### Your goal
Although the records contain pictures, print none of them; print exactly the lines from the one with "Where should I click to: Collapse" through the last line.

### Extracted information

==================================================

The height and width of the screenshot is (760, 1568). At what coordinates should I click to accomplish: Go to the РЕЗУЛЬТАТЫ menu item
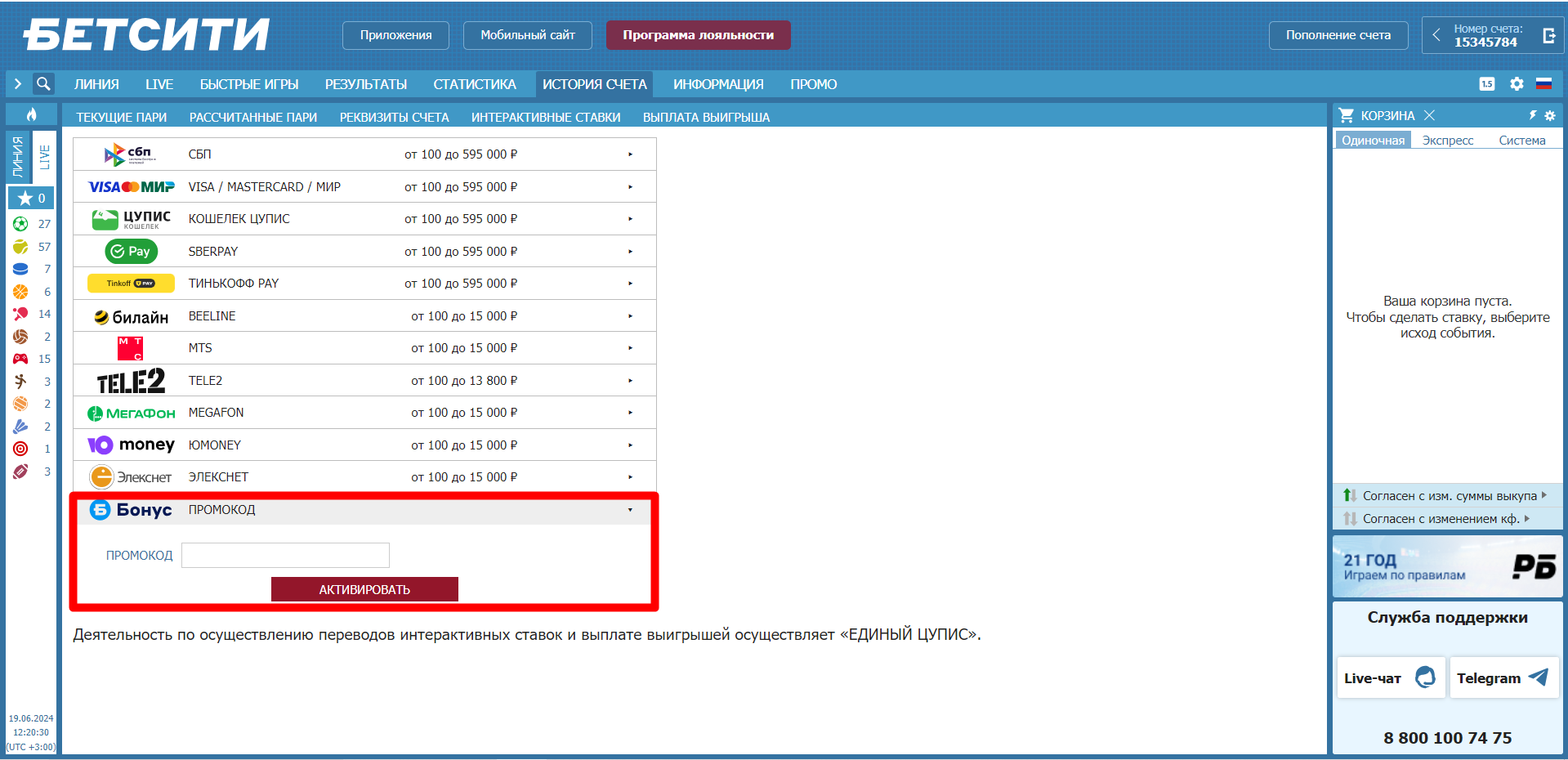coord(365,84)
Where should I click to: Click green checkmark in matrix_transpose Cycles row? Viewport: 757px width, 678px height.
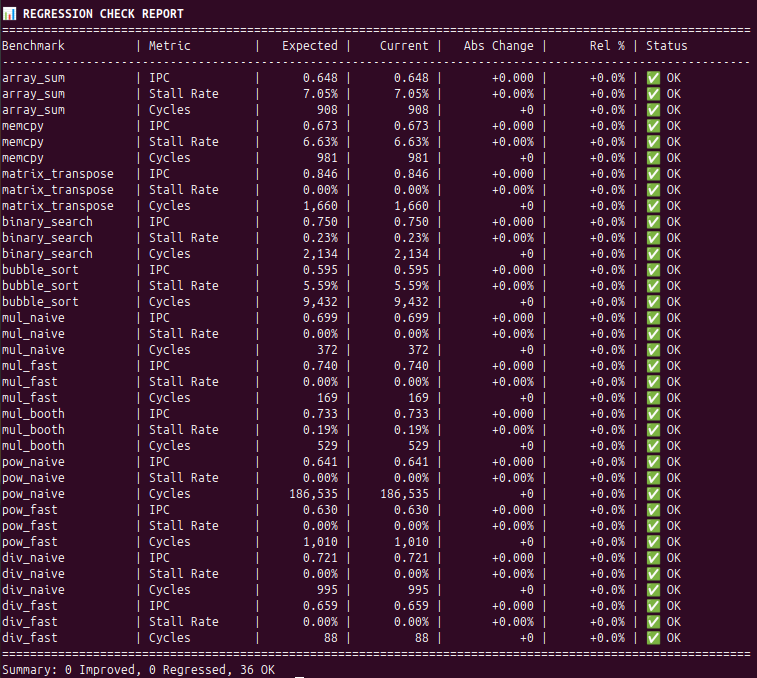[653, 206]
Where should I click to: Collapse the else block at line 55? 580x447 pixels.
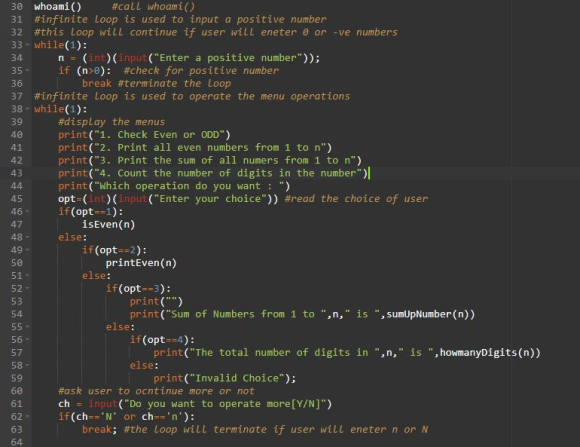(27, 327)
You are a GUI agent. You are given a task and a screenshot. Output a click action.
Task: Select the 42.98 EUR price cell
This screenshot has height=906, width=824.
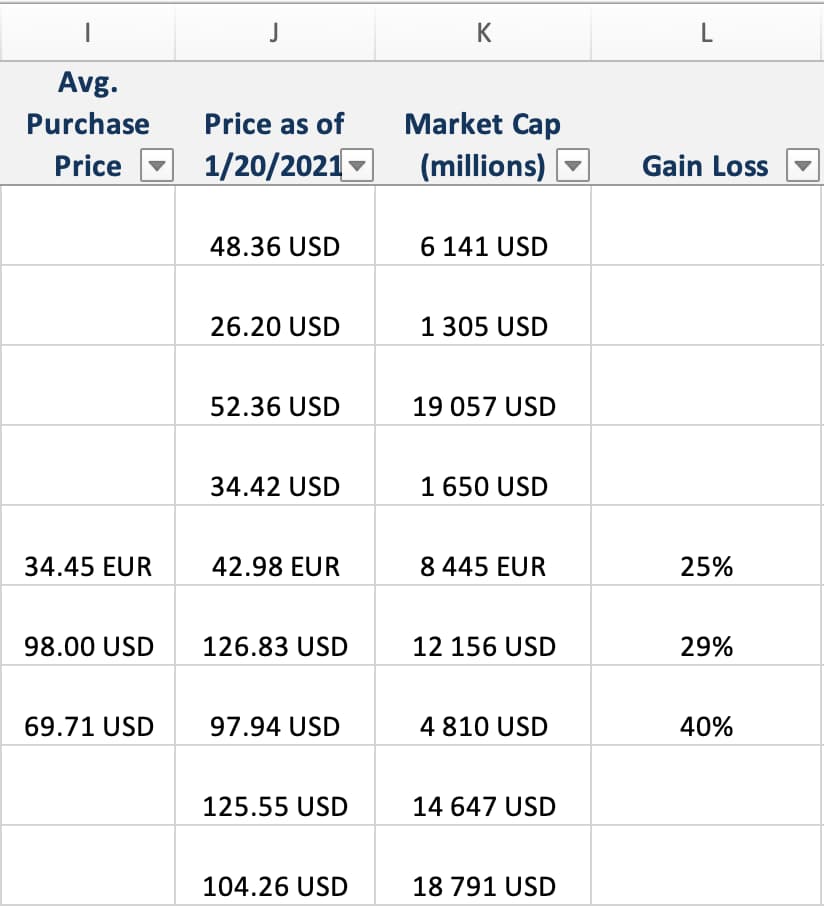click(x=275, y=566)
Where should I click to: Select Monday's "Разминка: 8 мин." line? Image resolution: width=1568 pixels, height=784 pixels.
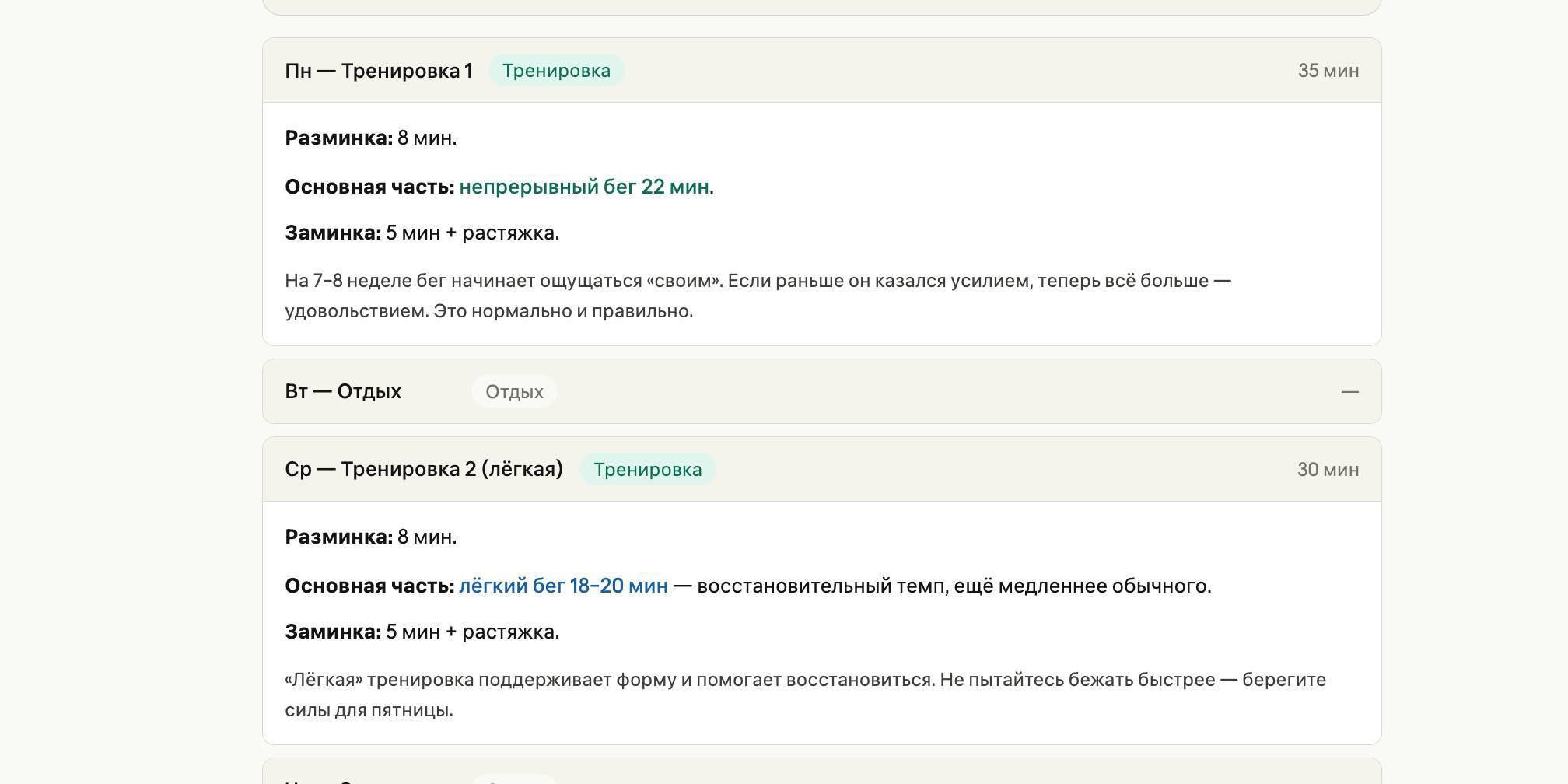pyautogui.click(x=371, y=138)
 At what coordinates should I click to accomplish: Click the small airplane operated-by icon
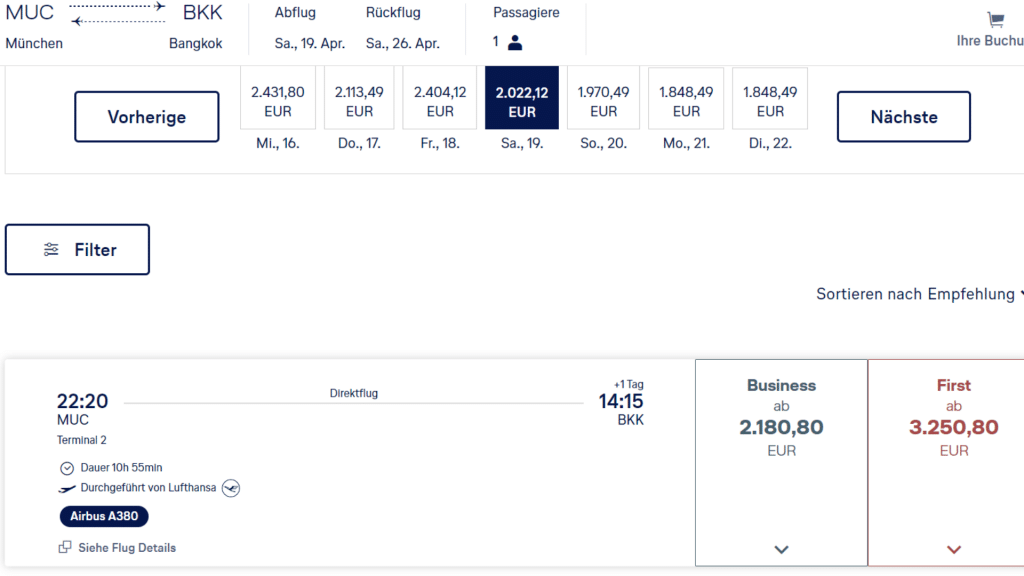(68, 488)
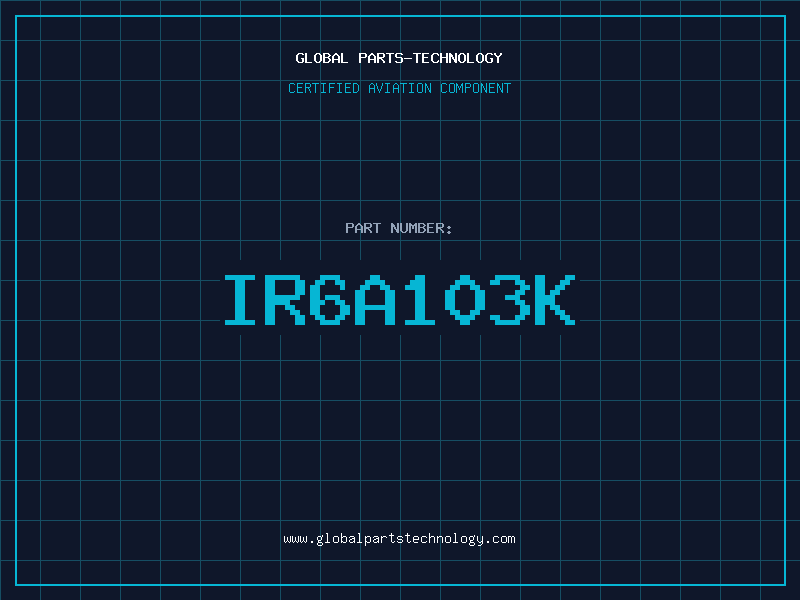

==================================================

### Answer to the exercise
Where should I click to: Collapse the else block at line 55? 580x447 pixels.
(27, 327)
You are a GUI agent. You are given a task and a screenshot. Output a click action.
Task: Select the 42.98 EUR price cell
This screenshot has height=906, width=824.
click(x=275, y=566)
Where should I click to: Select Monday's "Разминка: 8 мин." line? Image resolution: width=1568 pixels, height=784 pixels.
pyautogui.click(x=371, y=138)
 At what coordinates should I click to accomplish: Click the small airplane operated-by icon
(68, 488)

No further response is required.